Aufgabe A ->
Nenne alle Beispielsätze aus dem Textauszug über die Präposition „bei“, die mit „Die Temperatur liegt“ beginnen.

Textauszug ->
......

Mit oder ohne „bei“: Der Wert liegt bei[?] unter 10 Prozent?

Frage

Könnten Sie mir bitte sagen, welcher der beiden folgenden Sätze korrekt ist?

Der Wert liegt bei unter 10 Prozent.
Der Wert liegt unter 10 Prozent.

Antwort

Guten Tag Frau F.,

im Prinzip reicht in den folgenden Fällen eine Formulierung ohne bei:

Der Wert liegt unter 10 Prozent.
Der Wert liegt über 10 Prozent.
Der Wert liegt zwischen 10 und 15 Prozent.

Die Präposition bei kommt dann zum Zug, wenn unmittelbar ein Zahlenwert folgt:

Der Wert liegt bei 10 Prozent.

Ebenso zum Beispiel:

Die Temperatur liegt unter 20 Grad.
Die Temperatur liegt über 20 Grad.
Die Temperaturen liegen zwischen 18 und 25 Grad.

Die Temperatur liegt bei 20 Grad.

Man kommt also bei Formulierungen dieser Art immer mit nur einer Präposition aus.

Soweit die „Logik“ und die Deutlichkeit eines einfachen Systems. Wie so oft hält sich aber die Sprache hier weder an die Logik noch an ein genau abgegrenztes System. In der Sprachrealität werden unter und über in solchen Angaben häufig  mit bei kombiniert (was, ehrlich gesagt, auf Anhieb auch in meinen Ohren ganz akzeptabel klingt):

Der Wert liegt bei über 10 Prozent.
Die Temperatur liegt bei unter 20 Grad.

Das kommt so oft vor, dass ich es zwar als zu wortreich, stilistisch weniger gelungen und nicht empfehlenswert bezeichnen würde, aber nicht als grundsätzlich falsch. Und wer zweifelt, weicht einfach auf zum Beispiel übersteigen oder höher/tiefer sein als aus.

Mit freundlichen Grüßen

Dr. Bopp

Und auch schreibt man am Satzanfang besser nicht „und auch“

Frage

Irgendwie kommt mir folgender Satz komisch vor:

Und auch brauche ich Informationen …

Dabei ist „und“ Position 0, „auch“ Position 1 und das Verb steht auf Position 2 – alles in Ordnung – oder? Der Satz „Auch brauche ich mehr Geduld und Toleranz“ scheint mir richtig zu sein. Mit einem „Und“ davor hört es sich falsch an. Warum?

......

Datenauszüge ->
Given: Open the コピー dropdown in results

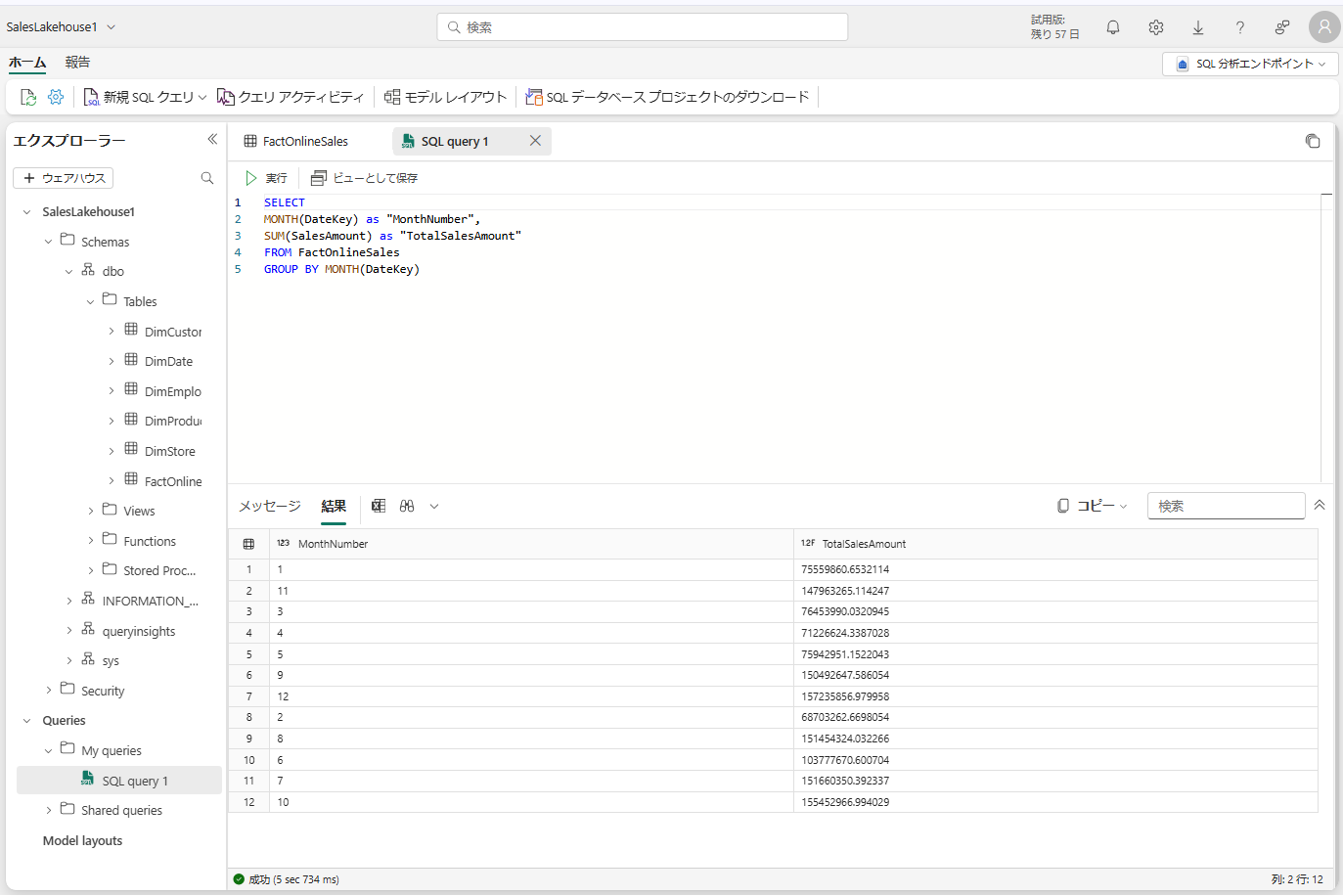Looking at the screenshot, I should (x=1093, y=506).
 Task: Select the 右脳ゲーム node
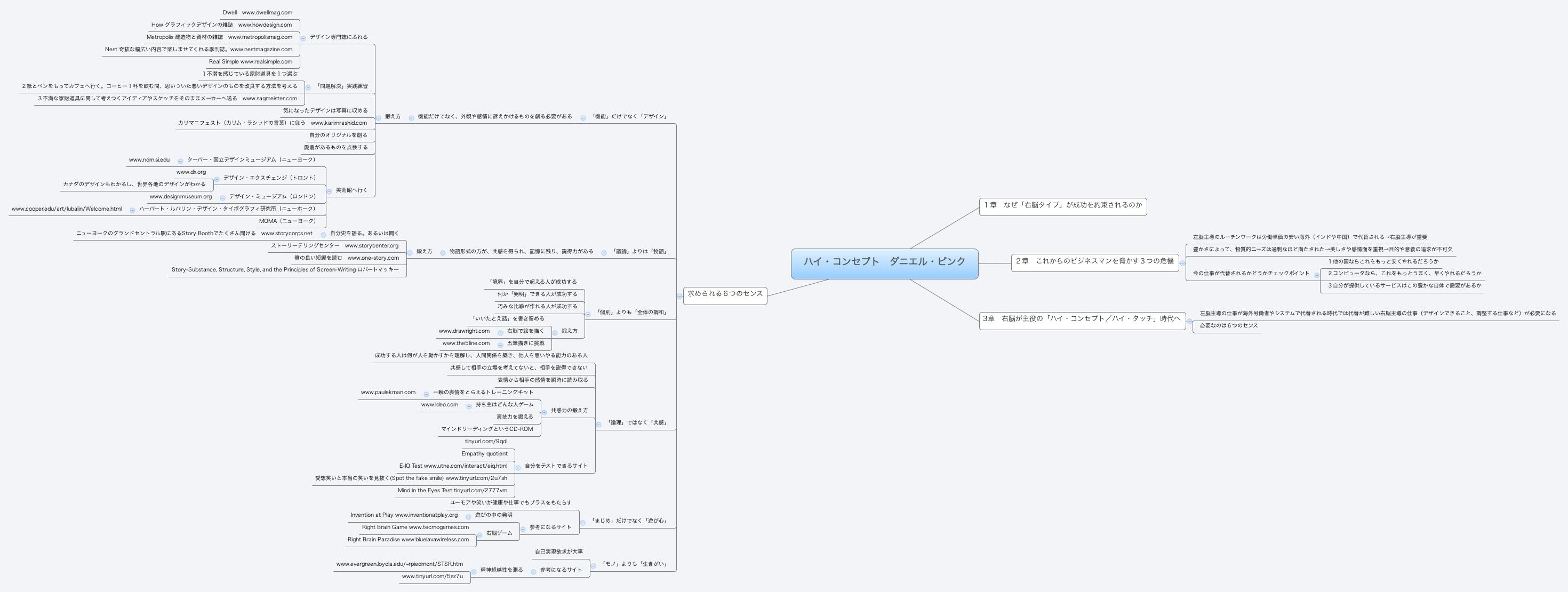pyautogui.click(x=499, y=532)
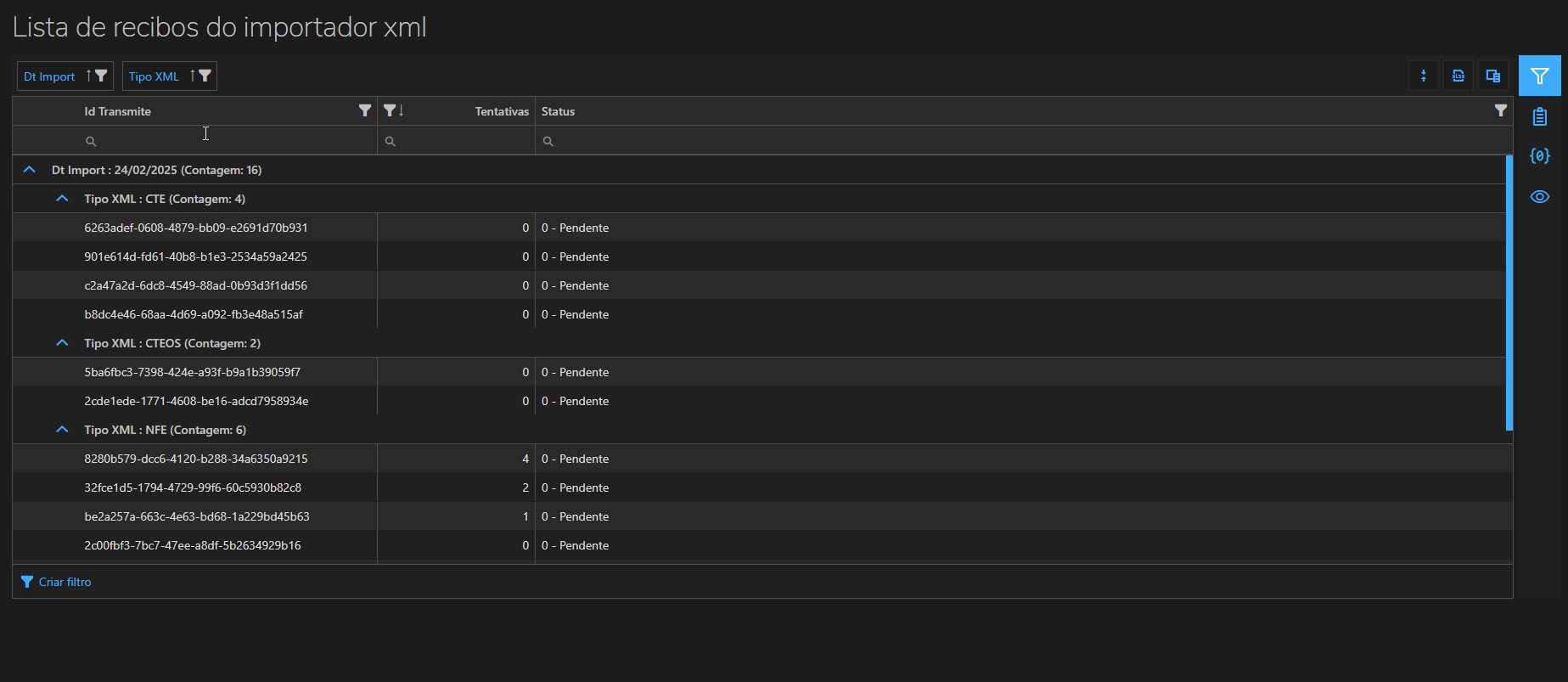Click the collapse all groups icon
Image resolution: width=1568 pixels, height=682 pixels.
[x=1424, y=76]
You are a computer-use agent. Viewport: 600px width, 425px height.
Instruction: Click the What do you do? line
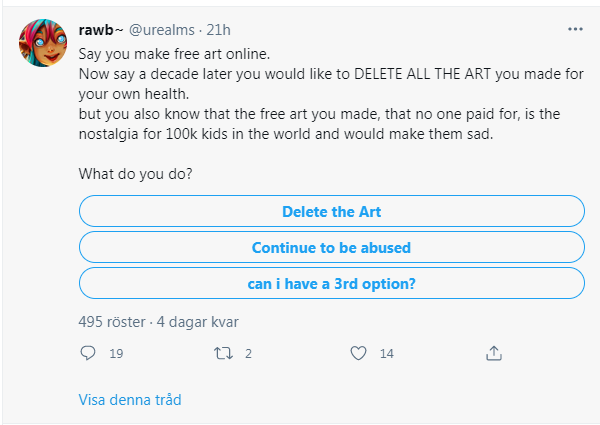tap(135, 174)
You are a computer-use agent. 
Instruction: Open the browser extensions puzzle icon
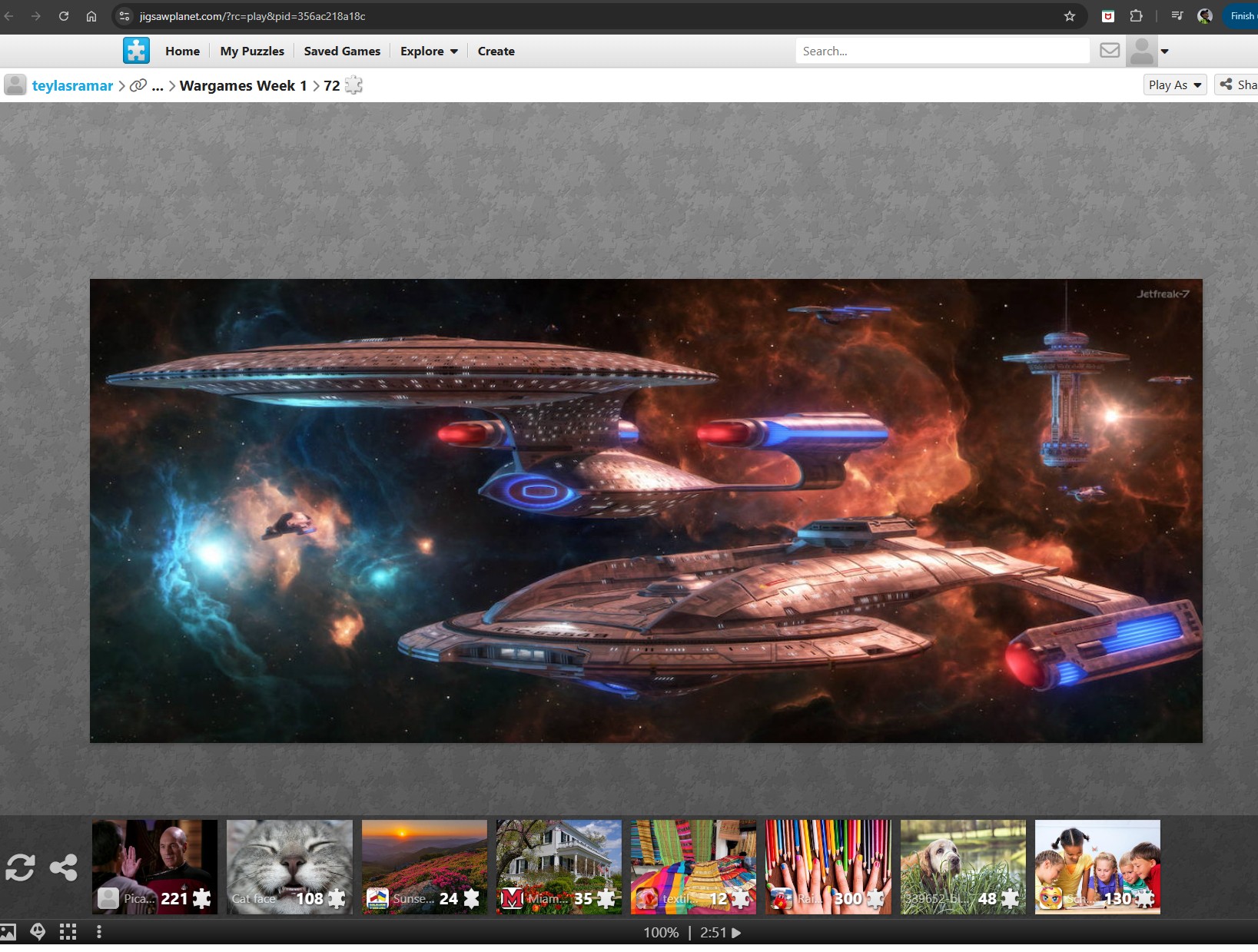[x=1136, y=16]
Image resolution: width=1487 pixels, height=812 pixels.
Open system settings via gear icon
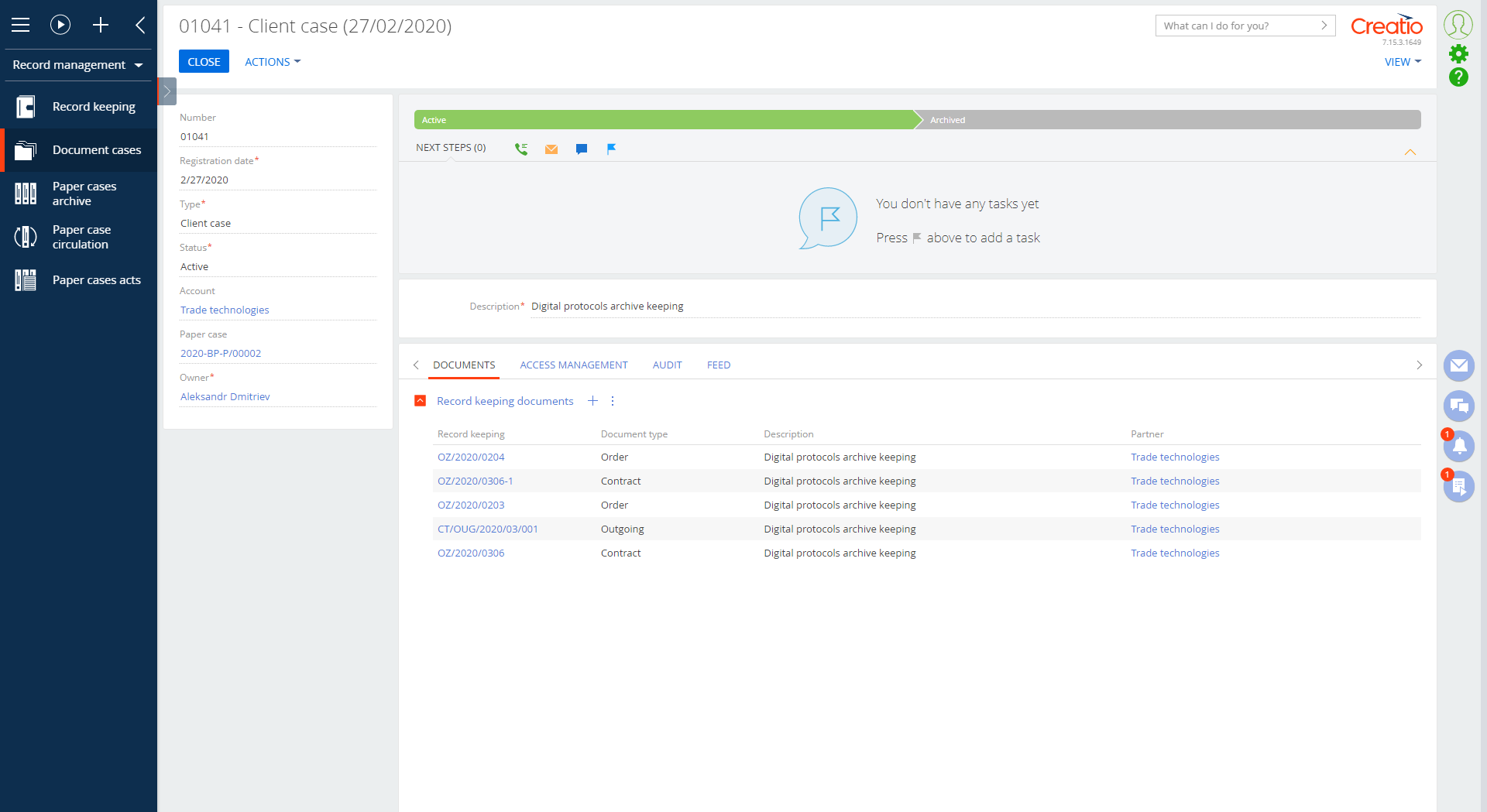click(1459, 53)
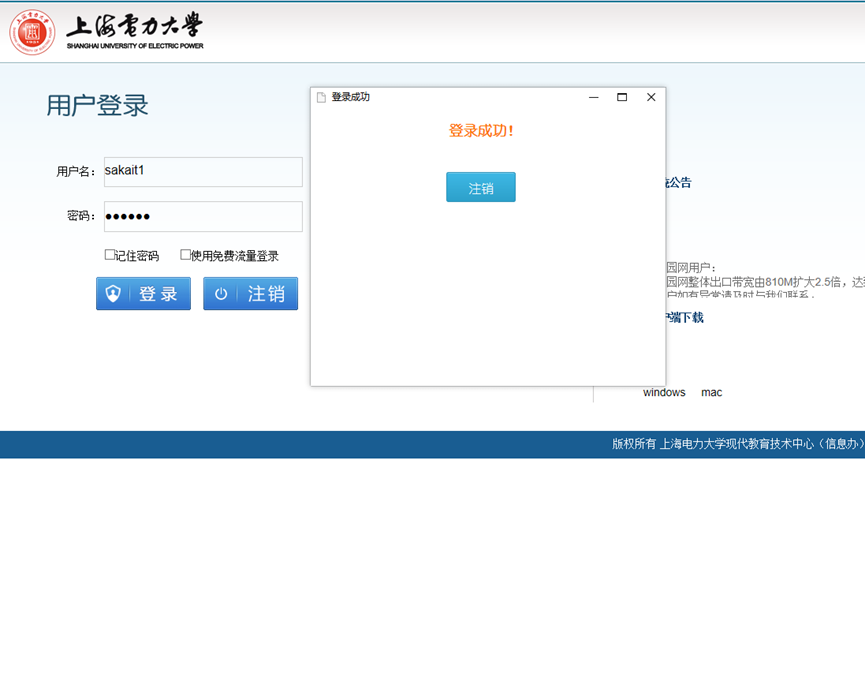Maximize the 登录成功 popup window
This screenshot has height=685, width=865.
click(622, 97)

......

Aufgabe B ->
Gib alle Zeilen der Datenauszüge oben noch einmal wieder und ersetze darin „Instruction“ durch „Anweisung“, ohne sonst etwas zu ändern. Die Bilder lässt du in deiner Antwort weg.

Richtige Ausgabe A ->
Die Temperatur liegt unter 20 Grad.
Die Temperatur liegt über 20 Grad.
Die Temperatur liegt bei 20 Grad.
Die Temperatur liegt bei unter 20 Grad.

Richtige Ausgabe B ->
Given: Open the コピー dropdown in results

Looking at the screenshot, I should (x=1093, y=506).
 Task: Select the 右脳ゲーム node
pyautogui.click(x=499, y=532)
Click the collapse all groups icon
Image resolution: width=1568 pixels, height=682 pixels.
[x=1424, y=76]
You are a computer-use agent. Viewport: 600px width, 425px height.
Anweisung: Click the What do you do? line
tap(135, 174)
You are a computer-use agent. 
Anweisung: Open the browser extensions puzzle icon
[x=1136, y=16]
Image resolution: width=1487 pixels, height=812 pixels.
Open system settings via gear icon
click(1459, 53)
Maximize the 登录成功 popup window
This screenshot has height=685, width=865.
click(622, 97)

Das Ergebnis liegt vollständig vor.